By Emily Erickson
If I’m being honest, I haven’t spent that much time throughout my life considering with depth the role of gender equality on my unique experience navigating the world around me. Because in my little world, it had never felt as though there were barriers in front of what I could accomplish, or caps on what I could achieve. I didn’t feel pressured into living one kind of life over another, and the plights of the feminist cause always felt distant; too far away, too far removed, or too long ago to affect me personally. And although little granules of understanding would seep into my experience, the collective weight of them never seemed to quite register in a clear enough way.
As a girl, I’d tighten the laces of my well-worn soccer cleats, pull the stretchy fabric of a basketball jersey over my head, and ratchet the spikes into my cross country flats, all while my mom watched on the sidelines wondering what sports she would have played if there had been a women’s athletics program at her school. And when I laughed at her poor attempts at dribbling a ball, I couldn’t quite draw the conclusion that her lack of proficiency was because she had never had the opportunity to learn.
As a teenager, I filled out college applications, filtering my choices by which schools had the highest scholarship potential and academic and athletic programs that aligned with my goals. I wrote essays, crammed for exams and touted my extracurriculars while my grandma quietly whispered that she would have liked to attend college, but “it wasn’t really something girls like her did back then.” As I showed her my acceptance letter, I couldn’t quite grasp that, to her, it was something exceptional.
As a young adult, I applied for my first line of bank credit, fumbling with my paycheck stubs and highlighted year-end statements, rehearsing how I’d describe that I was hoping to use the money to consolidate the remainder of my student loan debt, all while my aunt beside me was remembering the day she was able to open a credit card in her own name. And when she shared with me the pride that comes from financial independence, I couldn’t quite recognize that it hadn’t always been this way.
Throughout my life, I’d been categorizing women’s rights as something worth championing, but mostly for the benefit of women whose experiences were different from, or more challenging, than my own.
But this past week, after the passing of Ruth Bader Ginsburg and the incredible mark on the timeline of gender equality in the United States she’s left behind, I dug deeper into her legacy, and reflected more honestly upon my personal experience with women’s rights.
I listened to audio clips from RBG’s early court cases while she worked for the ACLU, hearing her speak to the importance of breaking the stereotype that men and women were fundamentally different, and formally recognizing that gender-based break under the law.

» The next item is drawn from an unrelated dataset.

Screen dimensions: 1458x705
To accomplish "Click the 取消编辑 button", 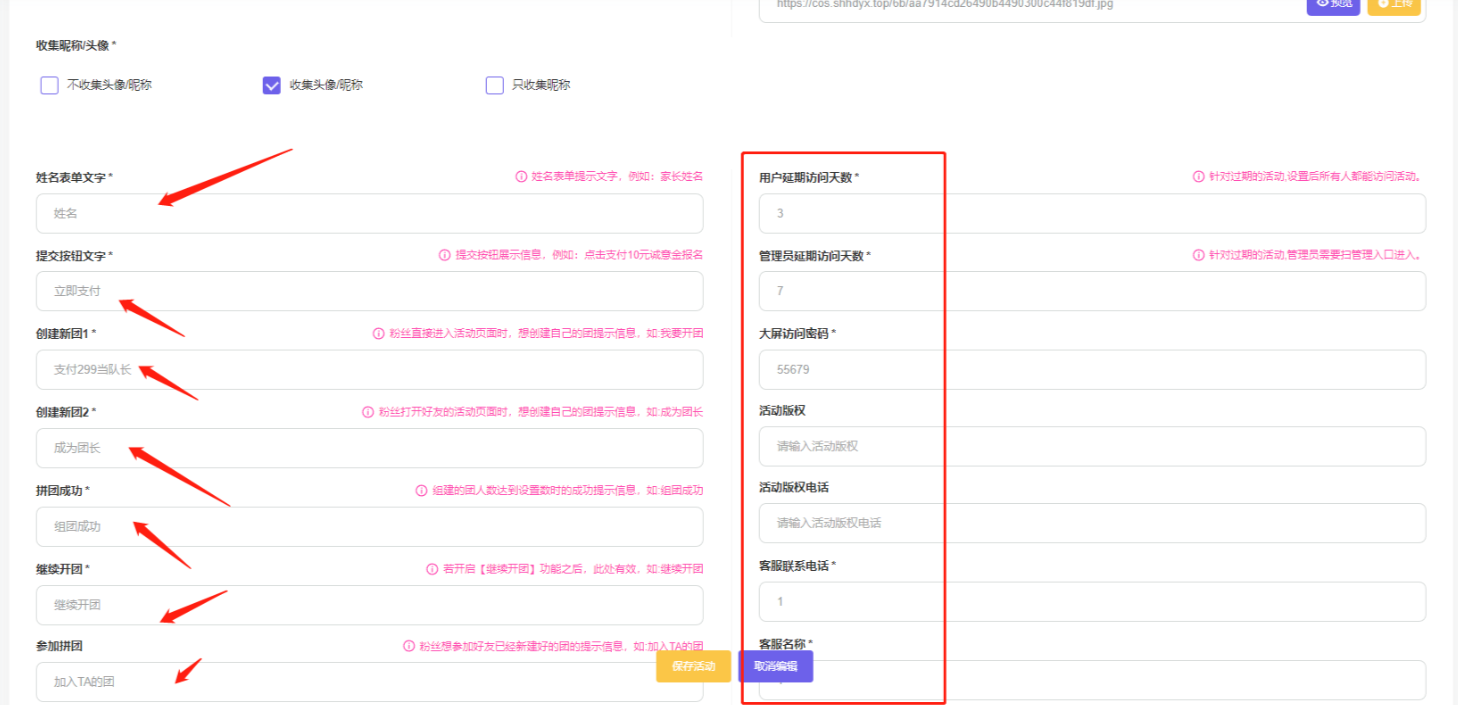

Case after case, she chiseled away at societal perceptions, set on expanding the breadth of the 14th Amendment, guaranteeing that “all citizens equal protection under the law,” also applied to women.
I read more about the cases she presided over as a Supreme Court justice, taking note of the timeswhen she addressed the public from her stand, intentionally encouraging people to pay attention to the positive ways our society, and gender roles within that society, were changing.
After spending time putting the milestones of RBG and other champions of gender equality into the context of recent decades, I was finally able to recognize with newfound clarity the feat those collective accomplishments achieved. With each equally-granted right fought for by these amazing women, there was a consequential shift in the perception of young girls on their own capacity for accomplishment.
With each barrier these leaders worked to break down, the imaginations of girls and women like me were cleared, free to explore the endless possibilities of achievement, without the roles of gender narrowing our vision for our own futures. By continually seeing women in positions of power and as catalysts for change, we’ve had no problem understanding that we’re capable of doing the same.
My ignorance of the incredible privileges I carry as the direct result of the women who came before me was a gift; a boundless ability to picture myself as becoming anything I wanted to become. And while I can recognize all the work left to be done, and that the privileges I enjoy don’t apply to every woman, everywhere, I want to reflect with gratitude on the legacy of the women who came before me, with excited anticipation for all that the girls following after will most certainly achieve.